» Text provided
----------------

Allora & Calzadilla, Marlowe Porter, and Catherine Chan

Scotiabank Nuit Blanche 2015

Saturday, October 3, 2015, sunset to sunrise

Curated by Barbara Fischer

Justina M. Barnicke Gallery
University of Toronto Art Centre

Raptor’s Rapture
by Allora & Calzadilla
Part of HTUOS/HTRON, curated by Agustin Pérez Rubio
The Great Hall, Hart House

Raptor’s Rapture (2012) involves a flute that was carved by homo sapiens 35,000 years ago from the wing bone of a griffon vulture. Unearthed at the Hohle Fels cave in southern Germany in 2009 by a team of archaeologists led by Nicholas J. Conrad from the University of Tübingen, Germany, it is the oldest musical instrument found to date. This remarkable discovery brings further evidence of the role of music in early humans’ social network development, demographic and territorial expansion, and ultimately evolutionary survival. The artists invited Bernadette Käfer, a flautist specializing in prehistoric instruments, to attempt to play the flute. This action takes place in the presence of a living griffon vulture—an evolutionary descendant of one of the oldest creatures to have inhabited the earth, and currently threatened with extinction. The film constitutes a moment of sharing with this scavenging bird of prey the musical remains of prehistoric human culture while the acoustic trace, emitted from the flute, presents itself as a time-capsule of sound embedded within the evolutionary emergence of musical capacities in humans.

----------------

» Data excerpt
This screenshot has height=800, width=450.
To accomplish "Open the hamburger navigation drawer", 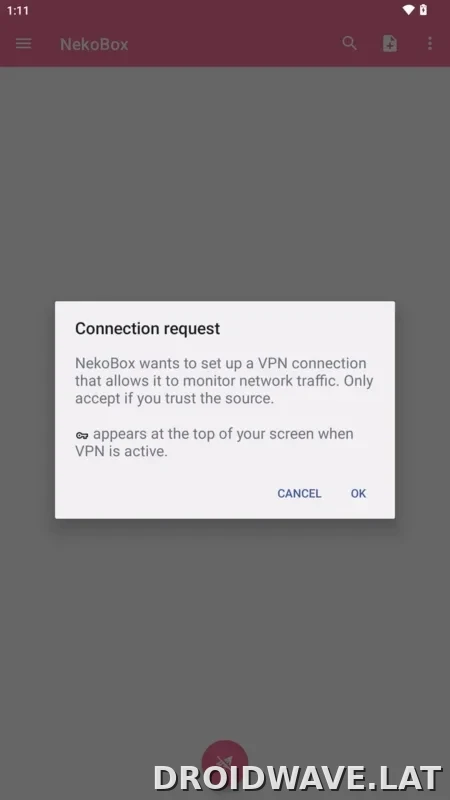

----------------

» What to do
Write what comes next in the Nuit Blanche 2015 program text at the top of the page, starting after its last sentence.

» Exercise output
Muscle Memory
by Marlowe Porter
East Common Room, 1st Floor, Hart House

Memories exist as synapses in our brains, but they can be translated into action and muscle. Can you recall something memorable to you and how it shaped your physical self? How did it change the way you walk, speak or sleep? Here we investigate the capacity in which our bodies can carry memories, positive or negative, triumphant and failed. The work involves a creative process that utilizes various methods to physicalize personal and collective memory, through sharing a memory of intimacy, of being scared or feeling overwhelming joy or a memory of utter sadness. Through vigorous and fluid choreography we take our memories and bring them back to life conveying them in their most visceral form, through flesh, bone and breath.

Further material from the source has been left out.